Voilà alors les CONVIVIAL’IDEES DE LA RURALITE.
Un nom qui allie l’envie d’organiser des moments conviviaux et d’y convier des étudiants et des professionnels de différents horizons, de différentes provenances, pour partager leurs idées sur des sujets autour de la ruralité

Les premières Convivial ’idées ont pris la forme d’un débat mouvant sur la question « Existe-t-il encore une ruralité ? »

En première partie nous avons reçu Jean-Marie Billa, maire de St-Macaire de 1983 à 2008, architecte et ancien enseignant à l’ENSAPBx et à l’IATU, qui nous a présenté sa vision de la ruralité durant une quinzaine de minutes. Ensuite la salle s’est prêtée au jeu autour du débat mouvant.

Les règles du jeu étaient simples :
– Nous posons une question à laquelle on peut répondre par oui ou par non,
– Le public se répartie d’un côté et de l’autre de la salle en fonction de sa réponse à la question (OUI ou NON),
– Les indécis peuvent rester au milieu de la salle afin de se faire convaincre par l’un des deux camps,
– Le débat peut alors commencer, chacun des deux camps avance des arguments puis le public navigue de camps en camps en fonction des arguments avancés et de l’influence qu’ils ont sur leurs propres idées,
– Le débat se ponctue après 5 minutes et les personnes ne s’étant toujours pas prononcées doivent à présent faire un choix et l’expliquer.

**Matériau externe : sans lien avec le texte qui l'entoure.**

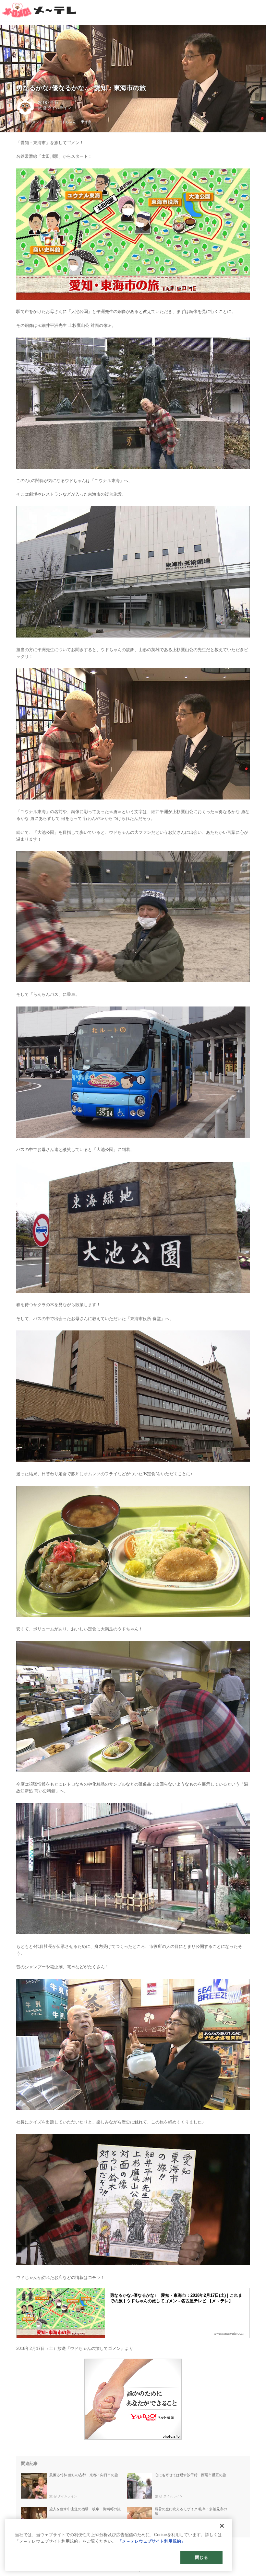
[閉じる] (222, 2526)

Pari plutôt réussi pour nos deux associations : la salle était pleine. Le public très hétérogène, issu de diverses formations et métiers en tout genre; sans oublier leurs origines, ville ou campagne.
Ce bon moment s’est terminé autour d’un verre dans un bar. Les différents participants ont pu se rencontrer et continuer d’échanger, entre eux mais aussi avec l’intervenant Jean-Marie Billa, les membres de l’association UTOPOS et du Collectif Trois-Tiers.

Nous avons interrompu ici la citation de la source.